• Source text:
START

Monday, October 04, 2010

A Call For Holy Disobedience

.:A Call For Holy Disobedience:.

Dear fellow Catholics, fellow Christians, believers in other faiths, agnostics, and atheists,

We cannot deny that the Philippines is statistically a Catholic nation. With 80% of the country’s citizens representing the Catholic church, there is no ignoring the kind of influence the church exerts on everyone within her sphere of influence. This is true. This is incontrovertible.

However, politically, the Philippines is not a Catholic nation. You see, we are a democratic country. Democracy is, at its purest form, a government by the people, for the people, and is as all-inclusive as possible to all sensibilities housed under this melting pot we call the Philippines.

The Philippine Constitution is the highest law of the land. Emphasized in it is the separation of Church and state. This state does not have an official religion. As such, any attempts by the Roman Catholic Church to pressure the state into going its way or the highway is only every bit as valid as the attempts by other groups to pressure the state into going the exact opposite way. The Roman Catholic Church, by virtue of our democracy, has a voice. What they are forgetting, though, is that those of us who do not agree with their opinion also have a voice. Furthermore, this alternative voice is every bit as valid as the church’s in the political plane.

If you are still reading after the cursory introduction to my main point, then you know you’re about to hit the good part of this whole thing.

In recent news, the Roman Catholic Church (Henceforth merely referred to as “church,” with no prejudice aimed towards any other churches of any other religions.) has been more than mildly vocal against the Reproductive Health Bill, all the while emphasizing that only abstinence and the rhythm method should be used for family planning. In a hilarious example of slippery slope logic, they believed that it was only a matter of time before abortion would then be legalized.

Even more hilarious is the fact that more than a few of the people against the RH Bill have never even read the bill in question.

As a response, the church has made a call for “civil disobedience” in case this law were to ever see the light of day. They want all the good Catholics out there to actively break the law of the Reproductive Health bill to protest that *gasp*, finally, we would have a basic attempt at actually giving people the option to plan their families.

END

• Dataset:
START

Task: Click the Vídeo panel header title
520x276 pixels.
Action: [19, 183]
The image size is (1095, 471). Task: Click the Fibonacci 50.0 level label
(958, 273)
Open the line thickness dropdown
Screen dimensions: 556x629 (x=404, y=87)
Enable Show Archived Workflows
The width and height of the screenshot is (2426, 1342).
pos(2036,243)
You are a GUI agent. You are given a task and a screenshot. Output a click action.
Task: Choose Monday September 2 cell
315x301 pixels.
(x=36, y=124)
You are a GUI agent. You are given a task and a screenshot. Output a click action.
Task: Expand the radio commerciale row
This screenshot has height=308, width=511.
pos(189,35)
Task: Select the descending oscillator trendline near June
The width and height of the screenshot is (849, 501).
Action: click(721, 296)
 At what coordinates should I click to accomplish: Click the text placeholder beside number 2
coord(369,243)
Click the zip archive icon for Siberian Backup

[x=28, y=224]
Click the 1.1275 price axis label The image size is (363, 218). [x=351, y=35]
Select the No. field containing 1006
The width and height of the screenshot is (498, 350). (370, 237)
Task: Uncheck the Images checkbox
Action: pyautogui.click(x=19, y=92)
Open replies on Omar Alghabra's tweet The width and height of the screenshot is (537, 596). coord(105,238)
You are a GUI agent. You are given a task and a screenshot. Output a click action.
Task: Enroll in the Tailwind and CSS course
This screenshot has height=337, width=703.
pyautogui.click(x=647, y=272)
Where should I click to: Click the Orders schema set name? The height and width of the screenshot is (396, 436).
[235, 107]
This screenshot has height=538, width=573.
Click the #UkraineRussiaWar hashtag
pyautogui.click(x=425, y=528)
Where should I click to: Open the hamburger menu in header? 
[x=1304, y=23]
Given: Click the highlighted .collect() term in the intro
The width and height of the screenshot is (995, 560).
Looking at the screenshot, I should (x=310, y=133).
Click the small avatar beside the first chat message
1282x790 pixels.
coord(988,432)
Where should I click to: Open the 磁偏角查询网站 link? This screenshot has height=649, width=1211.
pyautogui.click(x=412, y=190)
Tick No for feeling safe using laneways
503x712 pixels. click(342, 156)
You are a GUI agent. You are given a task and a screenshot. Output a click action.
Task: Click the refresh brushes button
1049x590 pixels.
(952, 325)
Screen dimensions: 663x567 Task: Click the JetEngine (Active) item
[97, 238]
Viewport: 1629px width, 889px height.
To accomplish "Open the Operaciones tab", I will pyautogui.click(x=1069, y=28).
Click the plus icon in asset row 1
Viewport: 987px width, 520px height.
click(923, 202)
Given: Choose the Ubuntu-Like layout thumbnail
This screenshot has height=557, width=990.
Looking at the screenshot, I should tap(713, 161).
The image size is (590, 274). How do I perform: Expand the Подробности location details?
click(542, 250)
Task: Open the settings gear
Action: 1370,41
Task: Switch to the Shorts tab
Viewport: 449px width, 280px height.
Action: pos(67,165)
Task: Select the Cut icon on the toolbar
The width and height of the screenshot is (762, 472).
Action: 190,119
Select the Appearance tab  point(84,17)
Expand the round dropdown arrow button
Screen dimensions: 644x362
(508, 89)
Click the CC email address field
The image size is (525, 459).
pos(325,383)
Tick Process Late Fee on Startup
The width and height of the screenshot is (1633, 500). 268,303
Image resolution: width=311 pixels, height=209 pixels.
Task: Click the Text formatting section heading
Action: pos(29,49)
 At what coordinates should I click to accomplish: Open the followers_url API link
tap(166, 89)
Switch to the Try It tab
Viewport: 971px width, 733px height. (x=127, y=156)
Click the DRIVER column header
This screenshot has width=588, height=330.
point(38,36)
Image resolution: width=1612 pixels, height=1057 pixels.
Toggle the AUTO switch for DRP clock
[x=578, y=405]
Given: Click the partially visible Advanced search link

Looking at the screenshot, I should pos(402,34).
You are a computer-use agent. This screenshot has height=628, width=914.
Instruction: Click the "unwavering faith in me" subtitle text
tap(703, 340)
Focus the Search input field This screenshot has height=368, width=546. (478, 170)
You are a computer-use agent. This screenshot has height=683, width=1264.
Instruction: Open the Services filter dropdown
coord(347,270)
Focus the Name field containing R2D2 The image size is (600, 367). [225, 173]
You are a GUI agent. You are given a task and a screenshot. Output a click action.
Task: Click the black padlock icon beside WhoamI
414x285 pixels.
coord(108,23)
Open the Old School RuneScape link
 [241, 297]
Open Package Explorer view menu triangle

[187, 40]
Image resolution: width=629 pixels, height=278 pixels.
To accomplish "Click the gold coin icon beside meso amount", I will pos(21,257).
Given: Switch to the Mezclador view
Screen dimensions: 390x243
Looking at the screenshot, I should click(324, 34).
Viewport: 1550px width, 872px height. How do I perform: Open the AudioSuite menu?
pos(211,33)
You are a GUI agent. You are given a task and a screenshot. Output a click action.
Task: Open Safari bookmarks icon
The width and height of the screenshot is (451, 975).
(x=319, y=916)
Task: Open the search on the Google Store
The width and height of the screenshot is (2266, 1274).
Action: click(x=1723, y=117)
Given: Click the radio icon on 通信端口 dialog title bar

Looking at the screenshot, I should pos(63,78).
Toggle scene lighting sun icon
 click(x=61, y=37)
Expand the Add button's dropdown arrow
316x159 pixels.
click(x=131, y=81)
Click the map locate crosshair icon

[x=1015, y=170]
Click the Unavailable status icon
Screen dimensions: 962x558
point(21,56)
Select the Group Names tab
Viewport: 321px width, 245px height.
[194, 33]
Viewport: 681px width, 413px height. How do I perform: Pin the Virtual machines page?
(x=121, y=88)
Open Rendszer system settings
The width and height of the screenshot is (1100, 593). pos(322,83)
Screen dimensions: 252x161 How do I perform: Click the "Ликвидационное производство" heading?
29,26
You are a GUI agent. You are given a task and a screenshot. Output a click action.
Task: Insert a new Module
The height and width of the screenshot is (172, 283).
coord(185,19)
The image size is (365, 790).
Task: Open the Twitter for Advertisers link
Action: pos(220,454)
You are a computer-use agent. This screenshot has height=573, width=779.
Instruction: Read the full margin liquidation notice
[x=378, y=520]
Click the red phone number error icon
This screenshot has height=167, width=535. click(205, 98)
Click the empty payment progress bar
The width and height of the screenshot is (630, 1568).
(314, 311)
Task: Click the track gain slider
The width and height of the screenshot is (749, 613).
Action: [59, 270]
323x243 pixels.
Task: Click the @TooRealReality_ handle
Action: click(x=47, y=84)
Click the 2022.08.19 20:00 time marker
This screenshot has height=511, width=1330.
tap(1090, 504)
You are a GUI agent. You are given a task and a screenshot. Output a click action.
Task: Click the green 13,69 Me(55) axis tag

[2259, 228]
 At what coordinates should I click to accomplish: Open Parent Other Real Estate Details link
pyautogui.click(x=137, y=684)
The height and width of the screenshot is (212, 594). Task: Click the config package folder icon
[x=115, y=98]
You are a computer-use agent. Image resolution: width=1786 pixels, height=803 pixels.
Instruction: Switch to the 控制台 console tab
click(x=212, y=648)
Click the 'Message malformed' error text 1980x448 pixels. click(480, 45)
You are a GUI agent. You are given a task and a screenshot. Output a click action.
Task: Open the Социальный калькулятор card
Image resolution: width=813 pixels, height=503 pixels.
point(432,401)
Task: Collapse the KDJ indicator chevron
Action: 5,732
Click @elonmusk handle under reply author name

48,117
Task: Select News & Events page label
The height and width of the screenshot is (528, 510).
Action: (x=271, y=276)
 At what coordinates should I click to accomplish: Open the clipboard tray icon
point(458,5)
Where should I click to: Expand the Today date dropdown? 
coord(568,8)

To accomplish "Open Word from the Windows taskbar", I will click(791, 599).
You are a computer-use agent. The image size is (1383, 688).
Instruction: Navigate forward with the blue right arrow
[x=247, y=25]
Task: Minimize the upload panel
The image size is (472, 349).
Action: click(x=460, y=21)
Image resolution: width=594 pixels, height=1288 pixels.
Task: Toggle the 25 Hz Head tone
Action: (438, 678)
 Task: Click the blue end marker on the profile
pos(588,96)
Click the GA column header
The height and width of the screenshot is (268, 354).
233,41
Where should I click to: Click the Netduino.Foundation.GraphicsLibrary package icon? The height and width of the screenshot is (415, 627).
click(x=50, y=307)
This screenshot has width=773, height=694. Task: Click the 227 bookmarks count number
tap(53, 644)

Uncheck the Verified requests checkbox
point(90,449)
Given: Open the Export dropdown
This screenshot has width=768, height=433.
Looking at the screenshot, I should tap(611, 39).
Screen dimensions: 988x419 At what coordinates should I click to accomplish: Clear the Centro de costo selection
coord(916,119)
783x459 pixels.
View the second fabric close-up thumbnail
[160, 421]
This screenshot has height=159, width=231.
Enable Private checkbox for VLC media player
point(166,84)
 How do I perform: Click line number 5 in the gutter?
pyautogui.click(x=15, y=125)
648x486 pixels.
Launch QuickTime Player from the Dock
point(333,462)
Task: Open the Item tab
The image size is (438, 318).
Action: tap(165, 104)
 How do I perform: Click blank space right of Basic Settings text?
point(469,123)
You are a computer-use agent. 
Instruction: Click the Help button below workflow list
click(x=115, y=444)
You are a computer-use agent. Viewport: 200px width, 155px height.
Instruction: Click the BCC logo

END

• Task brief:
Answer these questions using the blog post on holy disobedience:
(a) What percentage of the country's citizens does it say represent the Catholic church?
(b) What does it name as the highest law of the land?
(c) Which two family planning methods does it say the church considers the only acceptable ones?

• Finished exercise:
(a) 80%
(b) The Philippine Constitution
(c) Abstinence and the rhythm method